**Set problem**
Return each line of the data below that contains the string "width".

**Listed records**
## begin
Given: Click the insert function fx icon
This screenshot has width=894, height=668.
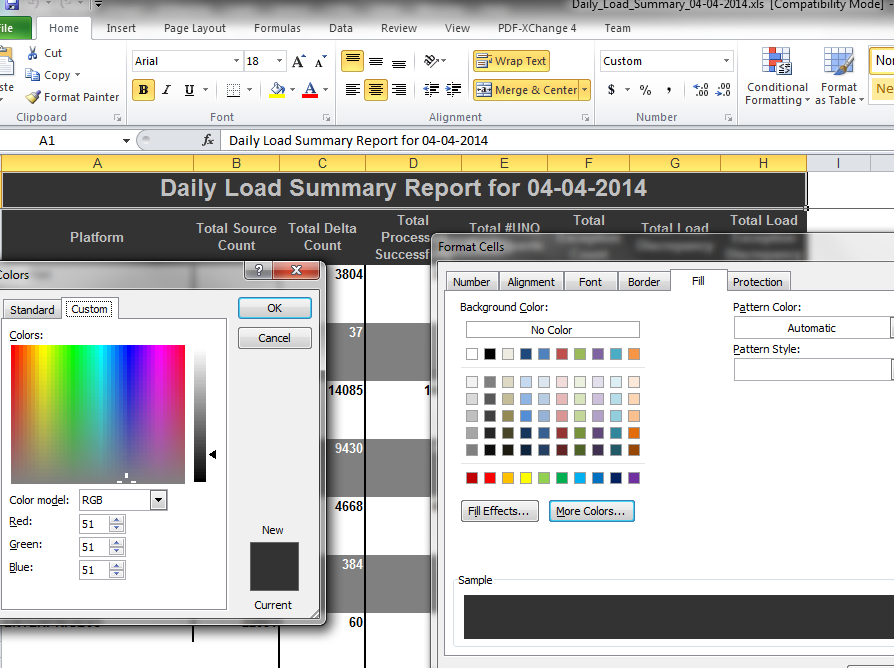Looking at the screenshot, I should 208,141.
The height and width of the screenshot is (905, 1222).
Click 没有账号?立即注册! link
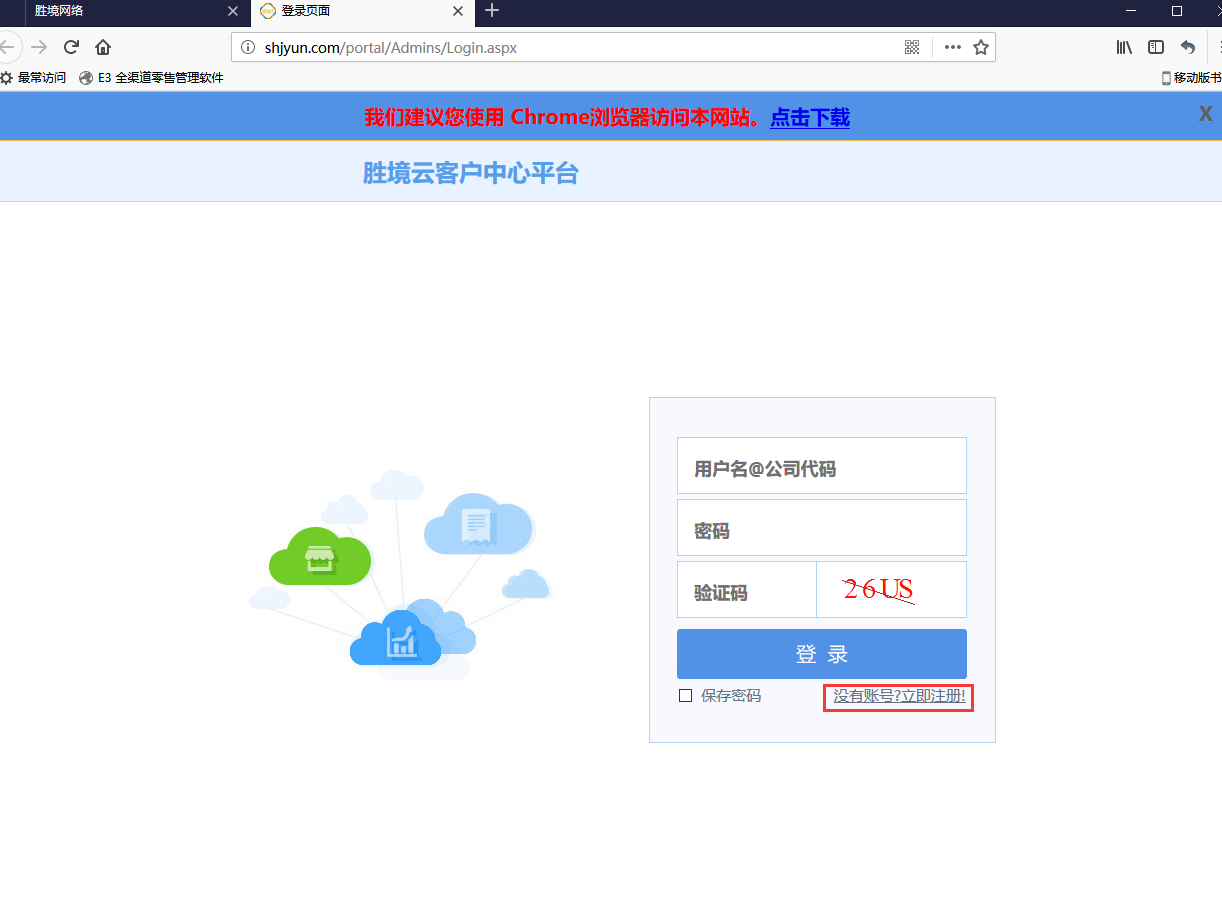pyautogui.click(x=899, y=696)
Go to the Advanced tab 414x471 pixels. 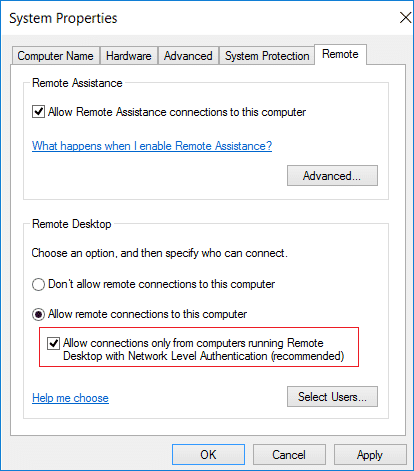[188, 56]
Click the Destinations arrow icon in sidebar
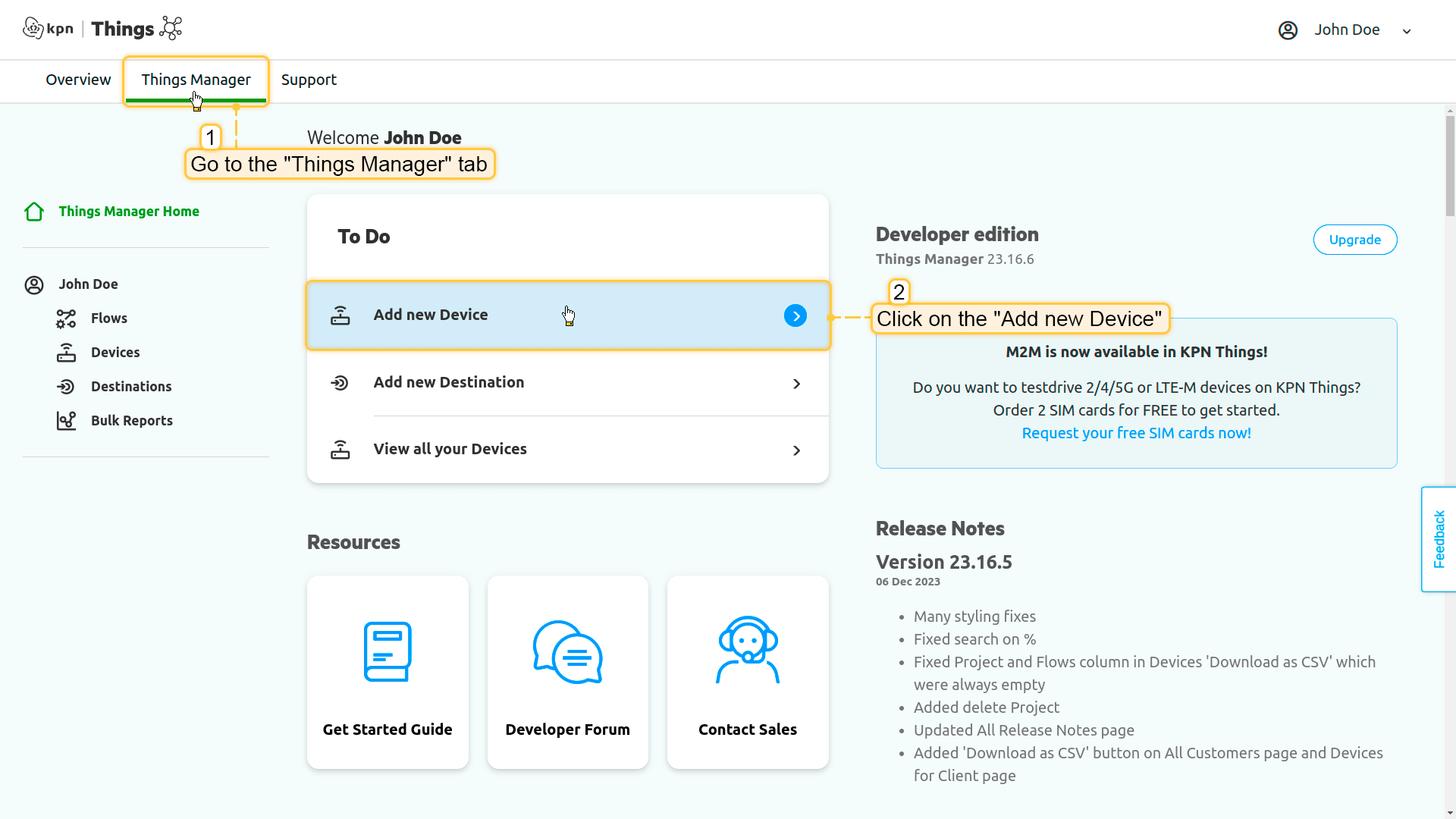 coord(66,387)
## end
**Task output**
This screenshot has width=894, height=668.
The height and width of the screenshot is (905, 1222).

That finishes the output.